[START]
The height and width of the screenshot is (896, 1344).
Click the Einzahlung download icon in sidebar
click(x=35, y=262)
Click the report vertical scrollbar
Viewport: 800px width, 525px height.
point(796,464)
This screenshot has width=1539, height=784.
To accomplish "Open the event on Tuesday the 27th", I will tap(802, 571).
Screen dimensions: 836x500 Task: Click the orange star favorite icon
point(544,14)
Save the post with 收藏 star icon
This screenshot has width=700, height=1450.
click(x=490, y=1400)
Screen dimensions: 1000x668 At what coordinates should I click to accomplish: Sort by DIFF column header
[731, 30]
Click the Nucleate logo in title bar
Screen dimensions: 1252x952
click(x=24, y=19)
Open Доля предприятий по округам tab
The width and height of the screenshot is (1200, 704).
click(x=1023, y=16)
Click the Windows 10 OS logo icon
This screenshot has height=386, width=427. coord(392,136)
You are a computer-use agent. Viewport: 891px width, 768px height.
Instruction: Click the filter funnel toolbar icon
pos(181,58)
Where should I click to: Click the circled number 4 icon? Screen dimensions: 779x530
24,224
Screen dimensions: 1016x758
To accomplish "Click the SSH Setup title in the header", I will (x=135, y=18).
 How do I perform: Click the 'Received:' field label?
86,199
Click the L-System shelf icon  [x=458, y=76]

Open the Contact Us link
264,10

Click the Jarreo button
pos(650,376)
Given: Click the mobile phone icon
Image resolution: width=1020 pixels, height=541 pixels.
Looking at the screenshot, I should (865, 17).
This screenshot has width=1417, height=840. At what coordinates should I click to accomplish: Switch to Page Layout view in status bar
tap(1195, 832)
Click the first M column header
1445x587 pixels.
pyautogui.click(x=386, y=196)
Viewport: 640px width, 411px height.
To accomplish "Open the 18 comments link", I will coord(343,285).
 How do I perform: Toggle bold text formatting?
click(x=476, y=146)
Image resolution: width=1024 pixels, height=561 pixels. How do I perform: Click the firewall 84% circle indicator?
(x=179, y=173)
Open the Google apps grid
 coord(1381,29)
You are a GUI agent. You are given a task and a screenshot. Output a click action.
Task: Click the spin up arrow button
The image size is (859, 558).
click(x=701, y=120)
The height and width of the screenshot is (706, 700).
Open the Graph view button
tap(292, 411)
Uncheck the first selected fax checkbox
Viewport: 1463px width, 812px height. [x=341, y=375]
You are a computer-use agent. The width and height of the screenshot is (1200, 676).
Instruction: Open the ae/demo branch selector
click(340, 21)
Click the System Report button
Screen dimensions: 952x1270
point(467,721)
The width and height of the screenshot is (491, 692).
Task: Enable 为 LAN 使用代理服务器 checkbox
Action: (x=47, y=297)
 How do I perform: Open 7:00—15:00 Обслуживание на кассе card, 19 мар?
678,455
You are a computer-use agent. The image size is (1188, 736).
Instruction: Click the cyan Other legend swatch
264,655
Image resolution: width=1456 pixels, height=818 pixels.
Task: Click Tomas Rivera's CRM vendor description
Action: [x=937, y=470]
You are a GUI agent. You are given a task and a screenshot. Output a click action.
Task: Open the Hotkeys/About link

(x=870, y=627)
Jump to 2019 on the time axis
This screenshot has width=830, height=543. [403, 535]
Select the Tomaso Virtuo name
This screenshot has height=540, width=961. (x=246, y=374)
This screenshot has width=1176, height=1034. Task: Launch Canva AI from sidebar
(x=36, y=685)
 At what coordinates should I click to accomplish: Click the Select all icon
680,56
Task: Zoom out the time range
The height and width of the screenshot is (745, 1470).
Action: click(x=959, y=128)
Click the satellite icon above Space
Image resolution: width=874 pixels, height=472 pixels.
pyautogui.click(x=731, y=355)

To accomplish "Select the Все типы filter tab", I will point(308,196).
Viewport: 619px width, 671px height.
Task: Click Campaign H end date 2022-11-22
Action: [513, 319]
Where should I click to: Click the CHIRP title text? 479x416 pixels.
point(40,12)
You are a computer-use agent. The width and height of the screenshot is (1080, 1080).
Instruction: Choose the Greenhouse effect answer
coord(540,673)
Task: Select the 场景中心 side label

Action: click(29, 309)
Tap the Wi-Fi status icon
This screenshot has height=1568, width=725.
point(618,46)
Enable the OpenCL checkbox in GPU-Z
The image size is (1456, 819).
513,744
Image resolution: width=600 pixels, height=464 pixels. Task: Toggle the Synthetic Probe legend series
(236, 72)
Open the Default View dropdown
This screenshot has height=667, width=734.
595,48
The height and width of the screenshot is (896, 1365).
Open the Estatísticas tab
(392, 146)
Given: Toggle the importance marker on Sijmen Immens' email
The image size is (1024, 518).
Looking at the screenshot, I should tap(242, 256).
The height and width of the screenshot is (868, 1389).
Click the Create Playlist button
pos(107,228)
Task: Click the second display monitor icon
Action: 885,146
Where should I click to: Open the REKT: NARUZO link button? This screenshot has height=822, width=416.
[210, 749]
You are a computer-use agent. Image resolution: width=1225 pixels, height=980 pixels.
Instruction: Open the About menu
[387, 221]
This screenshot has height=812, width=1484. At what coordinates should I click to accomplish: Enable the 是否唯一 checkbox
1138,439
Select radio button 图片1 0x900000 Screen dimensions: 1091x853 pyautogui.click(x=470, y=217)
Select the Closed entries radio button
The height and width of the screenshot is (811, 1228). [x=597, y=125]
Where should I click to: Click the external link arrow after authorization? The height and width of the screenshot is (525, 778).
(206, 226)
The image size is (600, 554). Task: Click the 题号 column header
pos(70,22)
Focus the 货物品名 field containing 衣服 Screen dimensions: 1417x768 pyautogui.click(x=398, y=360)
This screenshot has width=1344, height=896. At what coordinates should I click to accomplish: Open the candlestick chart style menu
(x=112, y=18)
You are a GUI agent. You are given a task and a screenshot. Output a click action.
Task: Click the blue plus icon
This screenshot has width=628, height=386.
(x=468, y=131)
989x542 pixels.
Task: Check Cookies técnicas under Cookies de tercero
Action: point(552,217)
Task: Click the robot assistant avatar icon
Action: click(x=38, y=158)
[END]
:: Written problem ::
Convert the lines from the very first one through the line containing "This screenshot has height=386, width=427." into a JSON list of strings, with one string per line and any blank lines left out.

:: Answer to the problem ::
[
  "The height and width of the screenshot is (896, 1344).",
  "Click the Einzahlung download icon in sidebar",
  "click(x=35, y=262)",
  "Click the report vertical scrollbar",
  "Viewport: 800px width, 525px height.",
  "point(796,464)",
  "This screenshot has width=1539, height=784.",
  "To accomplish \"Open the event on Tuesday the 27th\", I will tap(802, 571).",
  "Screen dimensions: 836x500 Task: Click the orange star favorite icon",
  "point(544,14)",
  "Save the post with 收藏 star icon",
  "This screenshot has width=700, height=1450.",
  "click(x=490, y=1400)",
  "Screen dimensions: 1000x668 At what coordinates should I click to accomplish: Sort by DIFF column header",
  "[731, 30]",
  "Click the Nucleate logo in title bar",
  "Screen dimensions: 1252x952",
  "click(x=24, y=19)",
  "Open Доля предприятий по округам tab",
  "The width and height of the screenshot is (1200, 704).",
  "click(x=1023, y=16)",
  "Click the Windows 10 OS logo icon",
  "This screenshot has height=386, width=427. coord(392,136)"
]